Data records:
▼

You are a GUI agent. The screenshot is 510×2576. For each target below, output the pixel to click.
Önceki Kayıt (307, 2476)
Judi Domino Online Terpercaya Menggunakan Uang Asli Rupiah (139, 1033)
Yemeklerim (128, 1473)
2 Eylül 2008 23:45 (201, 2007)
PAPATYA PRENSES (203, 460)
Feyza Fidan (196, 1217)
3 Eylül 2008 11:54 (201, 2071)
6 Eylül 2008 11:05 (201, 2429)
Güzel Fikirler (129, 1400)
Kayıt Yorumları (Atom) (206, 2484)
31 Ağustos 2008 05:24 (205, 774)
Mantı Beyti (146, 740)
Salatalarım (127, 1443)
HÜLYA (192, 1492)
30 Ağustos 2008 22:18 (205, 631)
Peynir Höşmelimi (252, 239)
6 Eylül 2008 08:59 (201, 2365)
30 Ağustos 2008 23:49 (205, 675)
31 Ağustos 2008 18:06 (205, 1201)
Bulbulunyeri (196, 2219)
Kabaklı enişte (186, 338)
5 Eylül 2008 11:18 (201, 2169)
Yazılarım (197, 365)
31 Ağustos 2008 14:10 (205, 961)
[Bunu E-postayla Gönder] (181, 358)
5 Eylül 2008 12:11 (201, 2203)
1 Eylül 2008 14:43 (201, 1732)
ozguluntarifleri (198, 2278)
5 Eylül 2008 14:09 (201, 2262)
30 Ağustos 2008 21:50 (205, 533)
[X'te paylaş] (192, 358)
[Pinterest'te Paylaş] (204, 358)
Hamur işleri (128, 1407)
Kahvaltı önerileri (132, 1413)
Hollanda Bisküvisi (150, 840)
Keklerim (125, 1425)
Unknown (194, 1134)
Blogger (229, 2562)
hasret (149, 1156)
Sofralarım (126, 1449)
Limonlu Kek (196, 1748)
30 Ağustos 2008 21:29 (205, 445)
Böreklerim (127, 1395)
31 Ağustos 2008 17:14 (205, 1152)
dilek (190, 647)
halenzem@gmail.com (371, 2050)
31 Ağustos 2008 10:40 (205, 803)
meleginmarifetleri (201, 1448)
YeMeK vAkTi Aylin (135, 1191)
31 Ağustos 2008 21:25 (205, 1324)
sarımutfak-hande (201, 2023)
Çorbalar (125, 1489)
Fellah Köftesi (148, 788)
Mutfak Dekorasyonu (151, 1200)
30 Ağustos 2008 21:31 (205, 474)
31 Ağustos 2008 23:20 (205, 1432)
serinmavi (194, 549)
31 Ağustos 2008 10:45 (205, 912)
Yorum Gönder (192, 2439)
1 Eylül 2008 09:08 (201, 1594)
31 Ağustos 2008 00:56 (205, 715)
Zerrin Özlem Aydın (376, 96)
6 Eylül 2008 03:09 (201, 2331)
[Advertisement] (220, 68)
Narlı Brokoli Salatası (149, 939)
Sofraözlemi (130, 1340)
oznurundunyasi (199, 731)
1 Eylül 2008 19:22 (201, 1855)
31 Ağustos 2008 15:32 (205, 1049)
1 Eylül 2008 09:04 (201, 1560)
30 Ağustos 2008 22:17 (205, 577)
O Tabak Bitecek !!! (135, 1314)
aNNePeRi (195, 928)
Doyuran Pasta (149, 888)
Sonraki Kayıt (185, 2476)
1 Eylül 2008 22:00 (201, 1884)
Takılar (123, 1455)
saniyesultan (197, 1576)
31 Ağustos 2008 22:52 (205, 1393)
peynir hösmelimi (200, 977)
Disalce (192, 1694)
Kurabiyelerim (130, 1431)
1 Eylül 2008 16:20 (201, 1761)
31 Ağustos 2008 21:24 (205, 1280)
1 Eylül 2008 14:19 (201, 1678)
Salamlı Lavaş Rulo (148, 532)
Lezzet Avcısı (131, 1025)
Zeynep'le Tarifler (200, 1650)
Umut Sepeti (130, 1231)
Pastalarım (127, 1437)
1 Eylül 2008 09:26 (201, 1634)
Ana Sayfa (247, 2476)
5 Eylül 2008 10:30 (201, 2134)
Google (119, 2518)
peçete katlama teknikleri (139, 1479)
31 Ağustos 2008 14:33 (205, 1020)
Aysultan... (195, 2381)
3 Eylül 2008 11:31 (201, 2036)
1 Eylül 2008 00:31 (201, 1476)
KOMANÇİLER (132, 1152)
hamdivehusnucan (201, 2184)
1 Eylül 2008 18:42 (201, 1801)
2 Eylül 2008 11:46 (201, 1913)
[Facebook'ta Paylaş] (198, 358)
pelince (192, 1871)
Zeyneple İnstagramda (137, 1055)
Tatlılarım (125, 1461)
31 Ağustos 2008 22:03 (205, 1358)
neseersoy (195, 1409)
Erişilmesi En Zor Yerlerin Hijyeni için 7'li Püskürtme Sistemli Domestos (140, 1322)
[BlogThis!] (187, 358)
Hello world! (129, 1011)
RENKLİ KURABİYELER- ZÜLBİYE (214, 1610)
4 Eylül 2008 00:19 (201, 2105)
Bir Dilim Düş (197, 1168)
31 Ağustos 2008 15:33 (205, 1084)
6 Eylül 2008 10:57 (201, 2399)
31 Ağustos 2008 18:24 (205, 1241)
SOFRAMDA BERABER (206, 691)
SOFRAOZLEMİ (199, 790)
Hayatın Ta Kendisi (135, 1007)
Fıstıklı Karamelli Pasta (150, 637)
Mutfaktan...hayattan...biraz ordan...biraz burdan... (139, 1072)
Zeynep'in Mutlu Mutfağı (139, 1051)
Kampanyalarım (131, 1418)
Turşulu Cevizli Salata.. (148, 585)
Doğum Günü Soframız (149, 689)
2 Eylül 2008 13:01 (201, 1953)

▲
▼

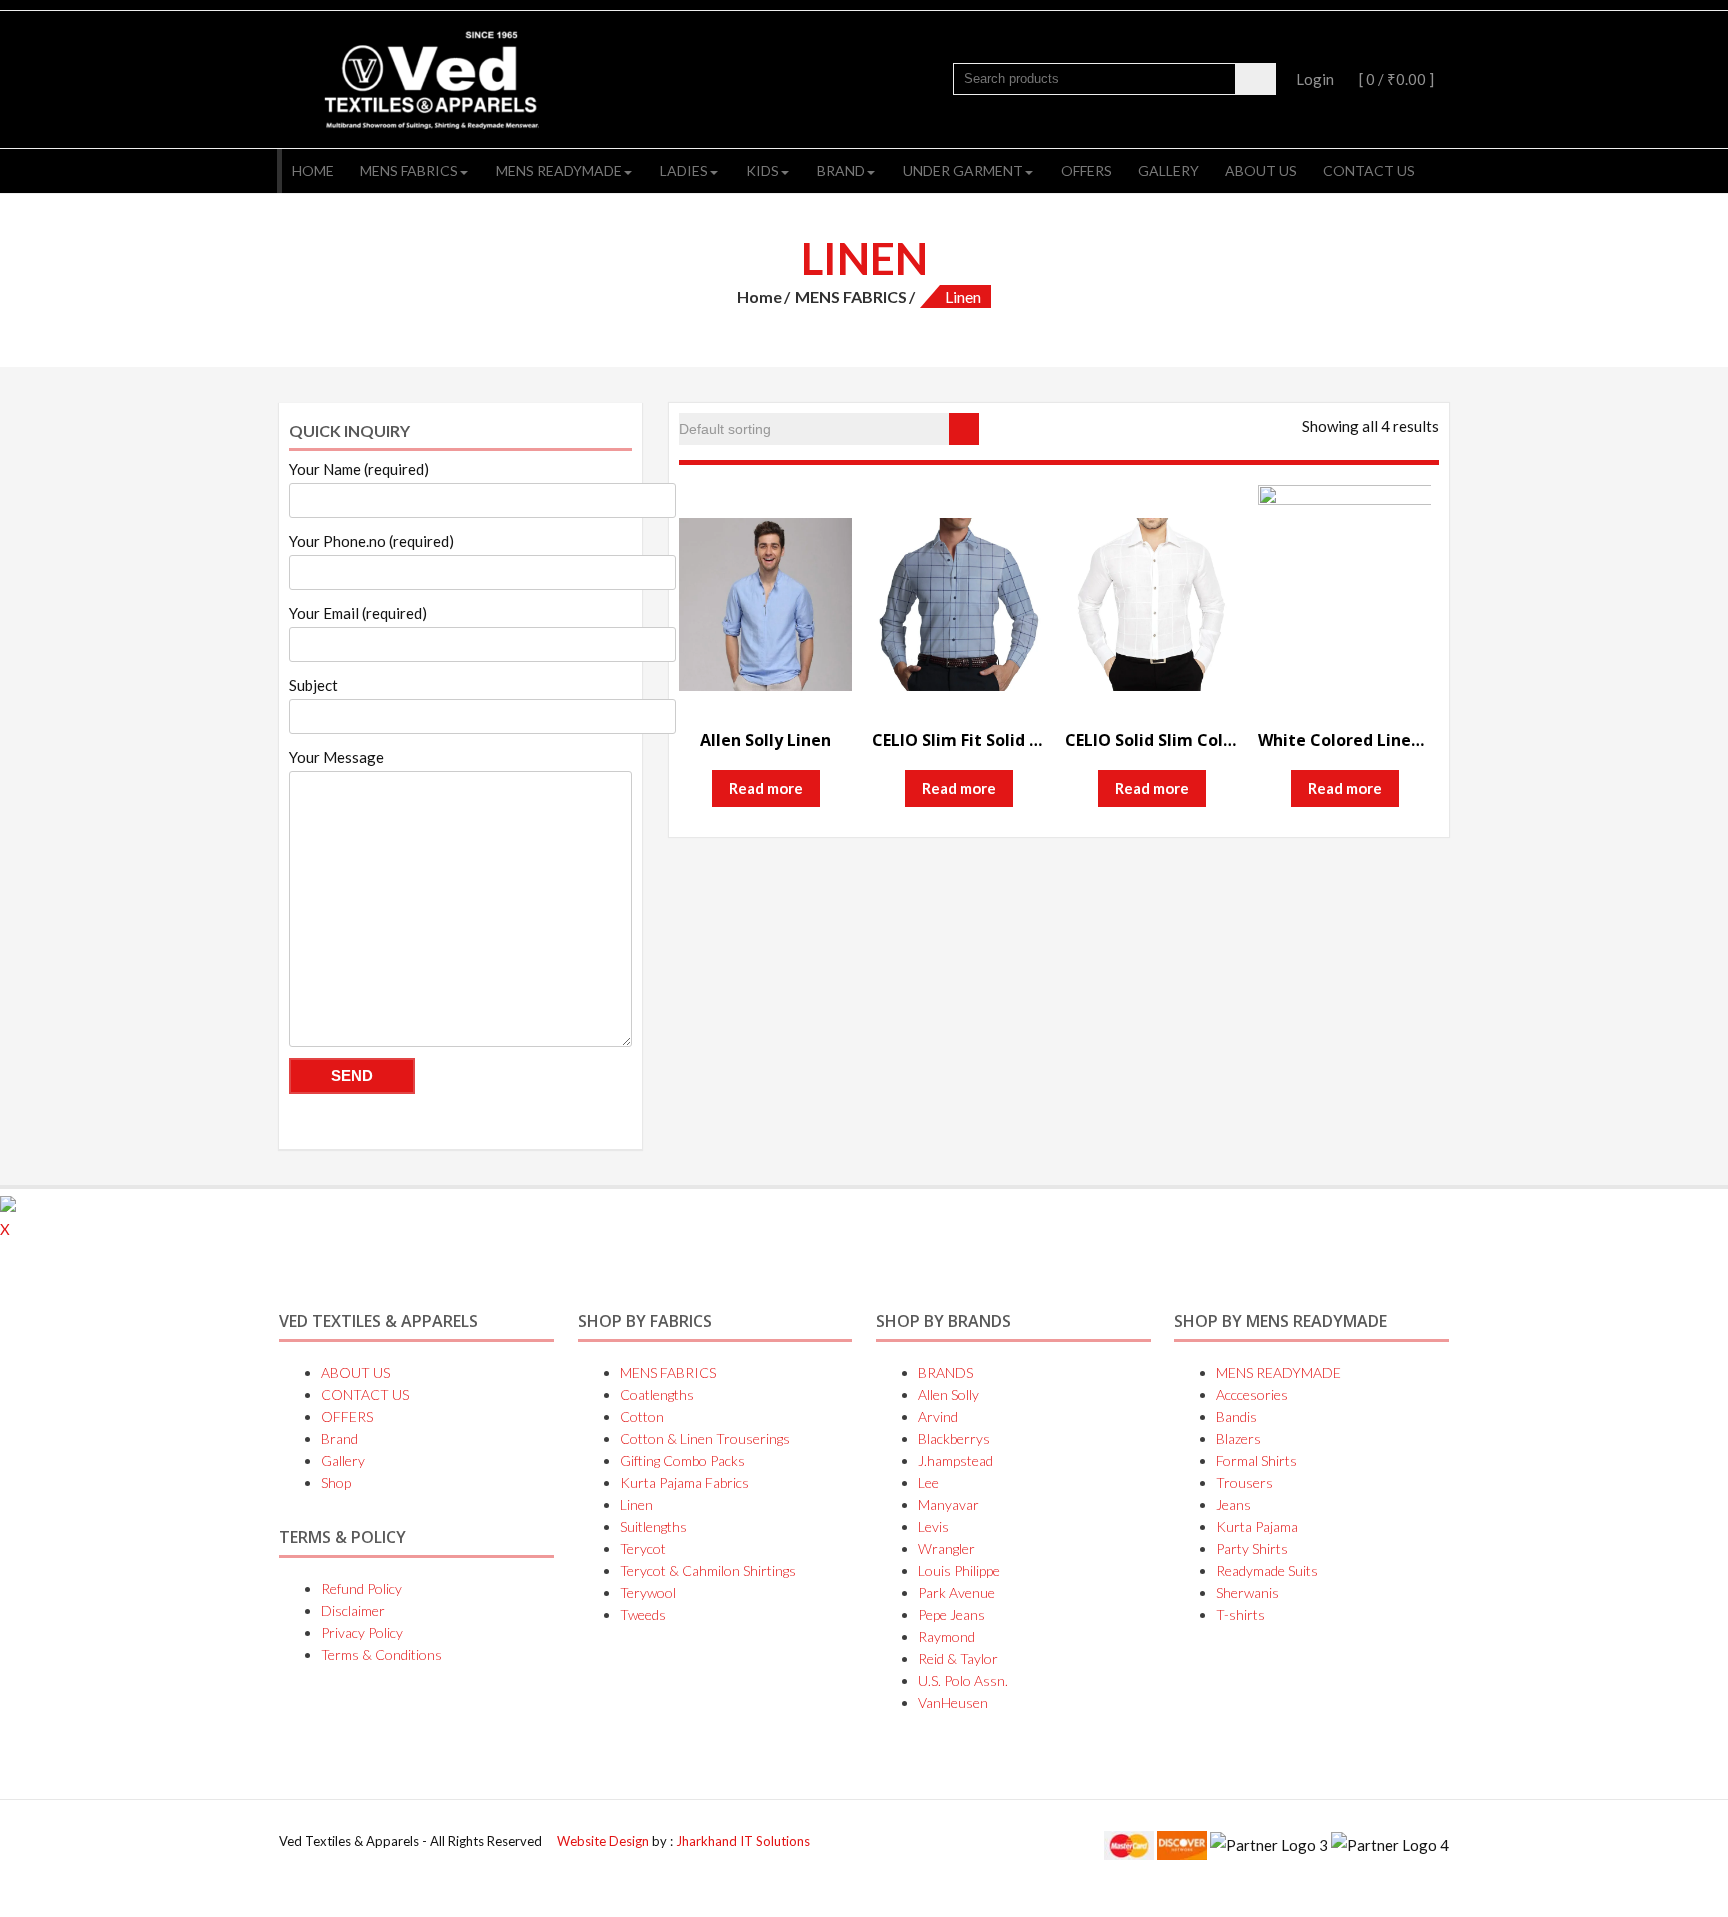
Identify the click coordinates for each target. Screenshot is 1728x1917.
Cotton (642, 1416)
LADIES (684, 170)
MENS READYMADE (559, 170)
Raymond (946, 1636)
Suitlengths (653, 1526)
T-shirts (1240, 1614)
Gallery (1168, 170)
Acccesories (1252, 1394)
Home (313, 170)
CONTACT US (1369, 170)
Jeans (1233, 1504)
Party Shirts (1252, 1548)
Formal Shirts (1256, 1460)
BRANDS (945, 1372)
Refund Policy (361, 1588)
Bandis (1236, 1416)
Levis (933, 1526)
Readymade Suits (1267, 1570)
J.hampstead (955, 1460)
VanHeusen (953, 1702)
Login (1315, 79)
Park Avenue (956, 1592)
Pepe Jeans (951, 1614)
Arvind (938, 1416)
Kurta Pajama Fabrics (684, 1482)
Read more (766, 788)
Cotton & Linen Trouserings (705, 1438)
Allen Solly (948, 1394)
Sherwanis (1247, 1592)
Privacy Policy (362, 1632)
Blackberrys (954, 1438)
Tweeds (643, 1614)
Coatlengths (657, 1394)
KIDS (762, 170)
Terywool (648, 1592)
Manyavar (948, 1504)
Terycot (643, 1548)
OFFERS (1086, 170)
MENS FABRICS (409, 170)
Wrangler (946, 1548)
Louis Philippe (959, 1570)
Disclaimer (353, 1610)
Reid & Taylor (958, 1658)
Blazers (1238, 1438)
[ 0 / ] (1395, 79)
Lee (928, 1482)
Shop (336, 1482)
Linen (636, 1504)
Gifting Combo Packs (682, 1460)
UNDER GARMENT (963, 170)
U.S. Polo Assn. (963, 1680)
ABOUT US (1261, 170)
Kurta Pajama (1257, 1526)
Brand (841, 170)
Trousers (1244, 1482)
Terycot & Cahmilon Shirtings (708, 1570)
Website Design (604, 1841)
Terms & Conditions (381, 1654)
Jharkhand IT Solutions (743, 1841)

▲
▼

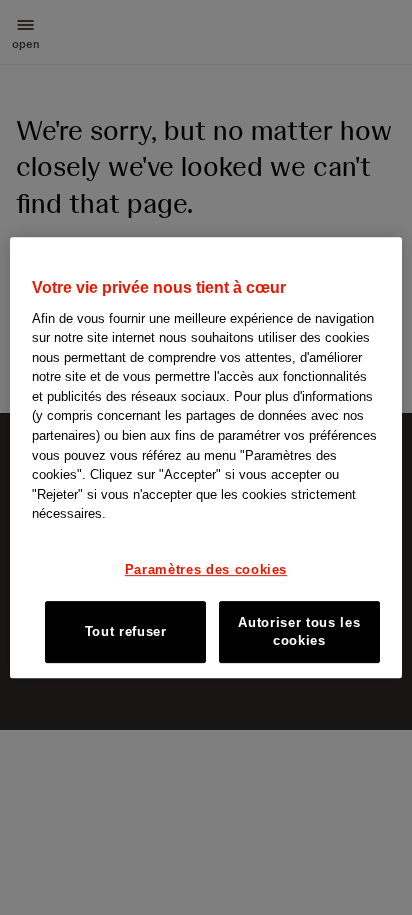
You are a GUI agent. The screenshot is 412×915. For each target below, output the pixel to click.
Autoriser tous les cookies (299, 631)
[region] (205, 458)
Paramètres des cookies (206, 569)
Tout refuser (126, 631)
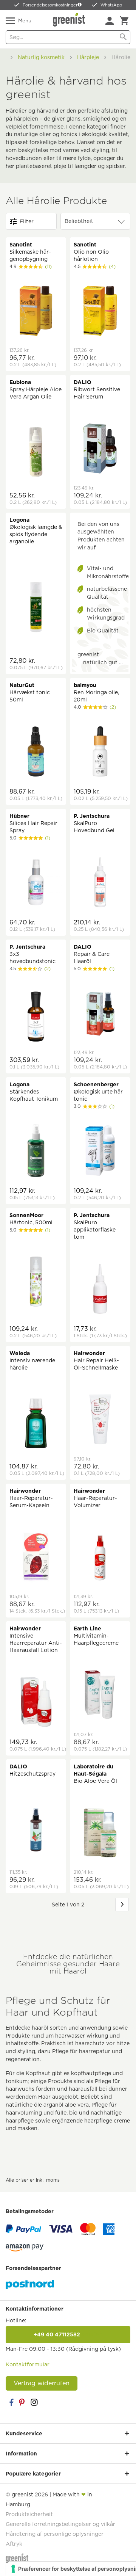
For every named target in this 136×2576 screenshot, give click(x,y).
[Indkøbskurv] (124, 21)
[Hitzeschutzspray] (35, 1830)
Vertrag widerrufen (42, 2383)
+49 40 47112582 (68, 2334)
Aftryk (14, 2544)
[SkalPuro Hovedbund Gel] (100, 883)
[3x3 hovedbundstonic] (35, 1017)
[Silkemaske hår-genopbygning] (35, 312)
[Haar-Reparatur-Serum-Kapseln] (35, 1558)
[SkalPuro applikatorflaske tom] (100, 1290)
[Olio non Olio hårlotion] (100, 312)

▲

What you should do:
Find "You are a GUI agent. The screenshot is 510×2576." in the entries above and copy that whole line exactly, then each line after it through the line that contains "Salatalarım (127, 1443)".

Solution to this exercise:
You are a GUI agent. The screenshot is 510×2576. For each target below, output the pixel to click.
Önceki Kayıt (307, 2476)
Judi Domino Online Terpercaya Menggunakan Uang Asli Rupiah (139, 1033)
Yemeklerim (128, 1473)
2 Eylül 2008 23:45 (201, 2007)
PAPATYA PRENSES (203, 460)
Feyza Fidan (196, 1217)
3 Eylül 2008 11:54 (201, 2071)
6 Eylül 2008 11:05 (201, 2429)
Güzel Fikirler (129, 1400)
Kayıt Yorumları (Atom) (206, 2484)
31 Ağustos 2008 05:24 (205, 774)
Mantı Beyti (146, 740)
Salatalarım (127, 1443)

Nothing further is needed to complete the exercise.